I found out this morning that my friend Brian passed away last month. I wish I had known sooner, I would have loved to have been at his funeral.
I met Brian in grade school. He wasn't like the rest of the kids. He was big, loud, socially awkward and didn't have many friends. We didn't know it at the time, but Brian was autistic. I don't remember him well from grade school or even junior high, but I do remember that other kids made fun of him, and picked on him.
It was toward the end of my 9th grade year, Lagoon Day, to be exact, that I really started paying attention to Brian. I was there with all of my friends. We were laughing, flirting with the cute boys, enjoying the rides, having a blast, when we noticed Brian. He was all alone, looking for something on the ground. We stopped and asked if we could help him find whatever it was he was looking for. He said that he was looking for a quarter so that he could call his mom to come get him (back in the day we didn't have cell phones, he needed a quarter so he could use a pay phone to call home.) We gave him a quarter and then left him to go to our next ride. That decision weighed on me all summer. Giving him a quarter was nice, but we should have invited him to ride the rides with us. Instead, he called his mom and went home.
Sophomore year changed my relationship with Brian. During the first few days that year I noticed that during lunch Brian was always sitting by himself. Perhaps it was the guilt I had felt from my poor decision at Lagoon that prompted me, but I told my friends that I thought we should go sit by him. They were all for it. After that, every time we saw Brian sitting alone at lunch, we would sit with him. The first few times we sat at his table the conversations were pretty awkward. We would ask him questions, and we didn't get much more than a grunt in return. Eventually though, we all became friends. This went on all through high school. I didn't have any classes with him, and I rarely saw him in the halls, but I always sat by him at lunch.

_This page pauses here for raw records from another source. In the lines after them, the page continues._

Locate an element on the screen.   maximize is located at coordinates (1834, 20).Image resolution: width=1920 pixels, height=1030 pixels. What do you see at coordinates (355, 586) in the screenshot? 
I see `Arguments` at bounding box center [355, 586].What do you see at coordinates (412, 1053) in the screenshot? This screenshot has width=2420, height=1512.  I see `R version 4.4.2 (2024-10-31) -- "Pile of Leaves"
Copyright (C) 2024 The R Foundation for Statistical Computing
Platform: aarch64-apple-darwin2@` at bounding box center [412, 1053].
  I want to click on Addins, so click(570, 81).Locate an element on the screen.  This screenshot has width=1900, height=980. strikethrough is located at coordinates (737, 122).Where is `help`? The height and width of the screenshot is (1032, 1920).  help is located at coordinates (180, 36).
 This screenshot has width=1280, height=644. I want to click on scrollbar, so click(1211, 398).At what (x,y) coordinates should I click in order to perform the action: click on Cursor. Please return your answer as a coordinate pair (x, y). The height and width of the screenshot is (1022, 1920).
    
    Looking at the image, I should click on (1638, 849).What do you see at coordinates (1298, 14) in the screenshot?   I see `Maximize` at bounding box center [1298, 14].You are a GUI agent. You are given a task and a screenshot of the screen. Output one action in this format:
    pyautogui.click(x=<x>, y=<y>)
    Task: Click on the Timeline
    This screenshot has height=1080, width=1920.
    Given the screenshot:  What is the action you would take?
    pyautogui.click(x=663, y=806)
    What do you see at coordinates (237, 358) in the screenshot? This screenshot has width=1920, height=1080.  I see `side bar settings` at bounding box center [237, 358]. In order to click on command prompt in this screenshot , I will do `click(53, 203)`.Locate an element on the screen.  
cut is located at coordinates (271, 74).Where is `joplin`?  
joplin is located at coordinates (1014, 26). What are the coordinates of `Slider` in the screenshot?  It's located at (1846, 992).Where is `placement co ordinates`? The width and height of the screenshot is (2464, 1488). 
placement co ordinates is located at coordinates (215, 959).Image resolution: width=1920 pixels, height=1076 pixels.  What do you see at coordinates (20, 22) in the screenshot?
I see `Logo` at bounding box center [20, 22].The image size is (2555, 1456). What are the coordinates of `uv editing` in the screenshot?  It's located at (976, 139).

Then one day during senior year he slipped a note inside my locker. I was locker partner with my friend Mindy who had also befriended Brian. The note was addressed to both of us. My heart broke as I read it. It said something like...there had been times when he had wanted to take his own life, but then he remembered his friends, and that kept him from doing it. We were worried about him, so we went to his house to talk to his mom, show her the note, and express our concern. She thanked us for our friendship with Brian and especially for caring about him. We were some of the few who really did.
Later that year he asked me on a "date". He had never been on one, and I couldn't say no. I went over to his house and we made dinner together, homemade fettuccini noodles which I believe we turned into fettuccini alfredo. It was a fun night. Later he invited both Mindy and I to go with him and his parents to see Les Miserables. I was tempted to say no, because the tickets were so expensive, but it would have shattered him, he was so excited. We all had a lovely evening! Brian was obsessed with Les Mis. I don't blame him, I love it too.
After graduation I didn't see as much of Brian. He did send me an invitation to his eagle court of honor which I was happy to attend. He also asked Mindy and I to sing at his mission farewell, which was such an honor. After that we lost touch. I moved to Connecticut to be a nanny, then went on a mission, then got married. I ran into him every once in awhile, usually at the hospital or doctors office. He seemed to be struggling with his health. It wasn't until I discovered Facebook that I reconnected with Brian. We exchanged a few messages back and forth in the beginning, but not much.
When it was time for our 20 year high school reunion I wondered if Brian would be there, and sure enough, he was. It was a pleasure to be able to introduce him to Ben. We chatted with him for quite awhile that night, reminiscing. That was the last time I saw him.
20 year high school reunion 7 months pregnant |
Brian passed away last month of pneumonia, and while I am sad for his family, I can only feel happiness for him. I know we all have our challenges, but it seems to me that Brian's were much more difficult than what most of us have to face. I am so glad that he is finally home, finally whole. I feel blessed to have been able to have known him, and to call him my friend. Love ya Brian!